WHAT THE TASK ASKS:
Word for word, set down every line of the entries below from the line with "The height and" to the line with "Click Browse for extrusion pattern", including both, and no other line.

PROVIDED DATA:
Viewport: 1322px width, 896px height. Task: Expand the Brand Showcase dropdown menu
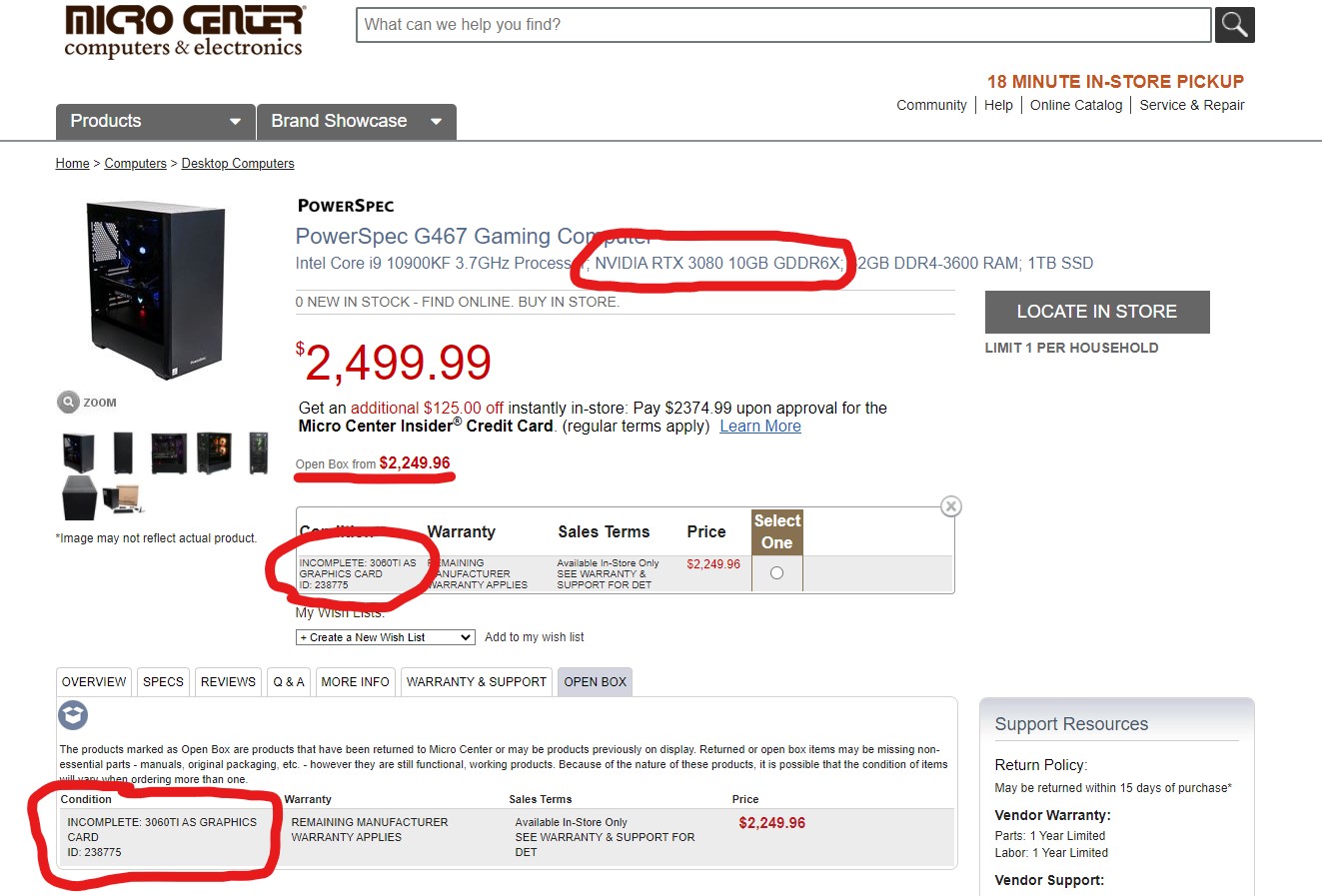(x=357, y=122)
==
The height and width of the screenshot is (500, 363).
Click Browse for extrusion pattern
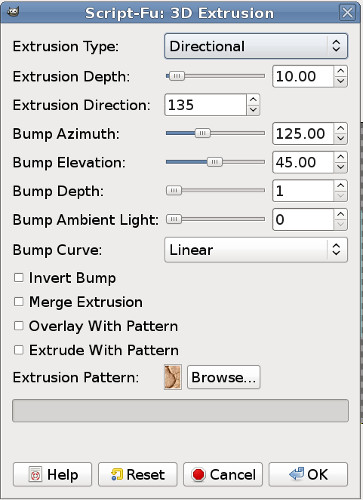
---
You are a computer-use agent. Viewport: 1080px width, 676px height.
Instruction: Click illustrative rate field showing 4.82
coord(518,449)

RESPONSE TO THE TASK:
The height and width of the screenshot is (500, 363).
Click Browse for extrusion pattern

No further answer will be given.